> **WHAT TO WORK ON**: Reproduce exactly the final portion of the data: every line from the one containing "Task: Click the star to favorite this page" through the last line, inclusive.

> **Pixel coordinate grounding data**:
──────

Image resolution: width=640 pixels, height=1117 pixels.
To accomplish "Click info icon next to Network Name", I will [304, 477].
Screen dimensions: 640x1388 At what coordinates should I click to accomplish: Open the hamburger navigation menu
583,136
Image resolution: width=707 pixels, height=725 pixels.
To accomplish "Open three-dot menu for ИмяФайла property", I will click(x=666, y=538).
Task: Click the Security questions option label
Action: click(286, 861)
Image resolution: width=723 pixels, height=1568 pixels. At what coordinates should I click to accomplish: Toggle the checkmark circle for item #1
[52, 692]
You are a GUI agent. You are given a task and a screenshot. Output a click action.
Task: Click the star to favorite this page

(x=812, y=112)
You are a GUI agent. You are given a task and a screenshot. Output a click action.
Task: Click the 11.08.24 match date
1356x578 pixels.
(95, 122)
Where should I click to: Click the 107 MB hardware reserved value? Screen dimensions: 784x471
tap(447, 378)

──────

> **ANSWER TO THIS PROBLEM**:
Task: Click the star to favorite this page

(x=812, y=112)
You are a GUI agent. You are given a task and a screenshot. Output a click action.
Task: Click the 11.08.24 match date
1356x578 pixels.
(95, 122)
Where should I click to: Click the 107 MB hardware reserved value? Screen dimensions: 784x471
tap(447, 378)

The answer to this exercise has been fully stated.